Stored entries
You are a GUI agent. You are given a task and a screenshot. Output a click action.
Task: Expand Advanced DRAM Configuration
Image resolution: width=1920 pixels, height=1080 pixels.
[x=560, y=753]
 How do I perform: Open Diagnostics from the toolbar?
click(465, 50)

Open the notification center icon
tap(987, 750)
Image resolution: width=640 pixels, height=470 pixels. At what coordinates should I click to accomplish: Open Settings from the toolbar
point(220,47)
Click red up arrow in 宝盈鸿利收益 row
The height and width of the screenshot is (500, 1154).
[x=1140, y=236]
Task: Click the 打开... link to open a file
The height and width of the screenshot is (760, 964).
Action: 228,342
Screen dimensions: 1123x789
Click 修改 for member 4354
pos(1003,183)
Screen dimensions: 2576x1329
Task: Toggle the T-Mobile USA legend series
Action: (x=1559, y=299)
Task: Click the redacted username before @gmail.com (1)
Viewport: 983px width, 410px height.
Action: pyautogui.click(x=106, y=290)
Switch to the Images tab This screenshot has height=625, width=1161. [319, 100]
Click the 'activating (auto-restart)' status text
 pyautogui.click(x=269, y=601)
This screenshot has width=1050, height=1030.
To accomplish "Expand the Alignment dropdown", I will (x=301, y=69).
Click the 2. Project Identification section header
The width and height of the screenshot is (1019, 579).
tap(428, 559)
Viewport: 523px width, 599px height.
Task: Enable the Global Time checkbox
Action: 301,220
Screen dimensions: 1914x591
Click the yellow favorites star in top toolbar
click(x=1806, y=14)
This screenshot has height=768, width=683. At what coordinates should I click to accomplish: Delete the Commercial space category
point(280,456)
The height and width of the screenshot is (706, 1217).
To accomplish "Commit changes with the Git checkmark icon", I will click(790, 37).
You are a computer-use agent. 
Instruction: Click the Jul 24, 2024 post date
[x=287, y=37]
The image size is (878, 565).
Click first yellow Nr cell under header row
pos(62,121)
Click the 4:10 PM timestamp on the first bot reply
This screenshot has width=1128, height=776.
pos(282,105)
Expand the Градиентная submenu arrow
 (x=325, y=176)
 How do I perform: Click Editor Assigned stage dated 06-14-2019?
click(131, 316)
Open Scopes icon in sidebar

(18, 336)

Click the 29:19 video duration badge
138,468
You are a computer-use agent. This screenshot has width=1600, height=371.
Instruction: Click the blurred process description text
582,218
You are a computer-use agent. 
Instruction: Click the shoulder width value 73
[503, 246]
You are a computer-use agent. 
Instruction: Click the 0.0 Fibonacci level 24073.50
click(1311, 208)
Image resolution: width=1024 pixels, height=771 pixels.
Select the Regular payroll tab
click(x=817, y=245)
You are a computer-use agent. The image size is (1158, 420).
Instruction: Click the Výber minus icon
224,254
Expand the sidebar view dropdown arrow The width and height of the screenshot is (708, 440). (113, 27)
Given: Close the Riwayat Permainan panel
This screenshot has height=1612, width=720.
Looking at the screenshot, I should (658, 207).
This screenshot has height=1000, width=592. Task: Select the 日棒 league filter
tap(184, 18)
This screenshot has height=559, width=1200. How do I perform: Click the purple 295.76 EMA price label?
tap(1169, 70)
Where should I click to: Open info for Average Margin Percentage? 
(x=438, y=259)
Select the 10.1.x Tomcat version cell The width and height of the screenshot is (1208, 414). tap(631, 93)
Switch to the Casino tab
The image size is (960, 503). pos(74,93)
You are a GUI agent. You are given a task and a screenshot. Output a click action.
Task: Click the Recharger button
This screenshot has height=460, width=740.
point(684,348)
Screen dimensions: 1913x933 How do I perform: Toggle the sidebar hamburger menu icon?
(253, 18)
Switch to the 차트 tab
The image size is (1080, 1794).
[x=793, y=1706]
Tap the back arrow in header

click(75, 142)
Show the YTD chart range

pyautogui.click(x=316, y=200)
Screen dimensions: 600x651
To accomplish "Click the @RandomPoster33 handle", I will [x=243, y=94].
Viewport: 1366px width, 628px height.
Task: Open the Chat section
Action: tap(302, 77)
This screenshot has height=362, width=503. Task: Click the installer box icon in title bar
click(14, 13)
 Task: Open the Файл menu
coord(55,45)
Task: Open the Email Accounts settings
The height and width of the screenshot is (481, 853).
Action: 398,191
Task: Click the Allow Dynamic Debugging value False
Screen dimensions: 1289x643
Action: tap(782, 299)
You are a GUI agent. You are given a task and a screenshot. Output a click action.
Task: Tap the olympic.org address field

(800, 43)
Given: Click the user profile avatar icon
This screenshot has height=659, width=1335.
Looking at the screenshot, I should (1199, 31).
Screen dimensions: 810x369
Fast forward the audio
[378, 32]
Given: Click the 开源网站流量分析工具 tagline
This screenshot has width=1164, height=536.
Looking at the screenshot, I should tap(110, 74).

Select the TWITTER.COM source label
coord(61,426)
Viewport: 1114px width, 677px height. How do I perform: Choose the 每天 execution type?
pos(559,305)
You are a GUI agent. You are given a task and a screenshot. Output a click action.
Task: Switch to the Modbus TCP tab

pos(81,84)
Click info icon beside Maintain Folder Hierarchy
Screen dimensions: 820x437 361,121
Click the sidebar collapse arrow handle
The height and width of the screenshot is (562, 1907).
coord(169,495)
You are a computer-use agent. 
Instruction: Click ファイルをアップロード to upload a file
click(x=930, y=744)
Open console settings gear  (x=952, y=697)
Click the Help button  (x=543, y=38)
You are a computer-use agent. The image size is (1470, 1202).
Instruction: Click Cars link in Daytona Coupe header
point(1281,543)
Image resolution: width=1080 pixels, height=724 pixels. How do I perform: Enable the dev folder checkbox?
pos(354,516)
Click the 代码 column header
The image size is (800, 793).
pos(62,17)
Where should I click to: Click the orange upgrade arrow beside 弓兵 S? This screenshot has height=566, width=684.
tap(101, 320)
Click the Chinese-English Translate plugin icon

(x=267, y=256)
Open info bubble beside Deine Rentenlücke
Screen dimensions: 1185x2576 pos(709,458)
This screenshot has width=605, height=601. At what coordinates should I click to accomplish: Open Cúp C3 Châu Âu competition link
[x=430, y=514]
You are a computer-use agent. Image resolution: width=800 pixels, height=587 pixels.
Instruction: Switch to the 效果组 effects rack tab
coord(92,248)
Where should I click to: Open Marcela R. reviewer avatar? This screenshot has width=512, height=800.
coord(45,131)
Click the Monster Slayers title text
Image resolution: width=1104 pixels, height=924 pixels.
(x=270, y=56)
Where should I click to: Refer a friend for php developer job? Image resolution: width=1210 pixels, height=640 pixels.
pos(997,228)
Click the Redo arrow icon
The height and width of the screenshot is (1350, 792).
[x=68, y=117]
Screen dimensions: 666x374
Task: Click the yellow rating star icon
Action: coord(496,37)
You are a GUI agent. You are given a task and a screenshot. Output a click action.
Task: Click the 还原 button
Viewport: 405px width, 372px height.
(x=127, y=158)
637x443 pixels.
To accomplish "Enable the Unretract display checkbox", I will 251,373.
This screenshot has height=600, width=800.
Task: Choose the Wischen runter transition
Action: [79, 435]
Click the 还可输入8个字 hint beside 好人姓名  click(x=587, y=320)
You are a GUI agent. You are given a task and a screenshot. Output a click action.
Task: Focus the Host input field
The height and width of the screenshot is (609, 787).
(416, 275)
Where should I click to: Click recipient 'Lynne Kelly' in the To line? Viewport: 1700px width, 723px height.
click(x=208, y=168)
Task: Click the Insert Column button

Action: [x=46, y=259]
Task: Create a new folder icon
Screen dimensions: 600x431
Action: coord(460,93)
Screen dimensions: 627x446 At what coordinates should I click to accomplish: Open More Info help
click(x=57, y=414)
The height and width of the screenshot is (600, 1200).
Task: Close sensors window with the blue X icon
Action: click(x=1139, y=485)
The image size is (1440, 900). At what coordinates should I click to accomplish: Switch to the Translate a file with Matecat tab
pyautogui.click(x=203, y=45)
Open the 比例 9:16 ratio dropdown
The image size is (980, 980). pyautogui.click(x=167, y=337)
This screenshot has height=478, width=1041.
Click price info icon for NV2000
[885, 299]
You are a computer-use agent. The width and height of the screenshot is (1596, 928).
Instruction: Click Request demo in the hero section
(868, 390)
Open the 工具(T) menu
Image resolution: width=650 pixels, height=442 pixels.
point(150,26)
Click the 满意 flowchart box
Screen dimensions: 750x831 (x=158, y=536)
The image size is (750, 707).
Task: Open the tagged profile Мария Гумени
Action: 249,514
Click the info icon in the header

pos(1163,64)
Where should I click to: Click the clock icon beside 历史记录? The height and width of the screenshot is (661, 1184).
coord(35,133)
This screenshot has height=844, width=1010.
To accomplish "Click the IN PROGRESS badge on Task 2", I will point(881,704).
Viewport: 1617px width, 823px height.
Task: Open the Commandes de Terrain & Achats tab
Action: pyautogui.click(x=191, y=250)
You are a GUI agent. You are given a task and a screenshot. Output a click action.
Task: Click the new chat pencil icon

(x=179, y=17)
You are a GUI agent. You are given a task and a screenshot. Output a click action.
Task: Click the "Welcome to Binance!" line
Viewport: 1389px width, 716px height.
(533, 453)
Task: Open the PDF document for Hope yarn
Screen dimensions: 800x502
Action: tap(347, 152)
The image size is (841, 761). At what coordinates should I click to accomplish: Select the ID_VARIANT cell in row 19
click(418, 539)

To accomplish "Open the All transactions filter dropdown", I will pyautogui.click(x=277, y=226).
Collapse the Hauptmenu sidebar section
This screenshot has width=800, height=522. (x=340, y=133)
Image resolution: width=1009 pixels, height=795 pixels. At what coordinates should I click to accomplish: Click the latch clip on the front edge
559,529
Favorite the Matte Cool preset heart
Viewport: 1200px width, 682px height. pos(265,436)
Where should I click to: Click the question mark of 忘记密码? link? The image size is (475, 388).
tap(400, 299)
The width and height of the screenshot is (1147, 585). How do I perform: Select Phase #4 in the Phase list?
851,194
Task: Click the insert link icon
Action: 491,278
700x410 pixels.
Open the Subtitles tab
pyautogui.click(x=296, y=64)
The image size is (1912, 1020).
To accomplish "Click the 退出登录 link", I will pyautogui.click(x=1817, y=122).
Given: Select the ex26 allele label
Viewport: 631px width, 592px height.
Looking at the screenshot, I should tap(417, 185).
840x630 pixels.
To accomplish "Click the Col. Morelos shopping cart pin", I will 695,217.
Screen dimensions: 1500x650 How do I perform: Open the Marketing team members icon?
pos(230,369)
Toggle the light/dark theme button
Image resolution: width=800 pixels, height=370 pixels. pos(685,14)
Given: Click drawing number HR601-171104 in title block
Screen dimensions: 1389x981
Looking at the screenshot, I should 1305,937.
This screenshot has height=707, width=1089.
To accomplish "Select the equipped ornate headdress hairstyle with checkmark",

What you should do – Write out again, exactly as they appear above, the lines from the one containing "840x630 pixels." to the final line, and only those.

Response to this exercise –
840x630 pixels.
To accomplish "Click the Col. Morelos shopping cart pin", I will 695,217.
Screen dimensions: 1500x650 How do I perform: Open the Marketing team members icon?
pos(230,369)
Toggle the light/dark theme button
Image resolution: width=800 pixels, height=370 pixels. pos(685,14)
Given: Click drawing number HR601-171104 in title block
Screen dimensions: 1389x981
Looking at the screenshot, I should 1305,937.
This screenshot has height=707, width=1089.
To accomplish "Select the equipped ornate headdress hairstyle with checkmark",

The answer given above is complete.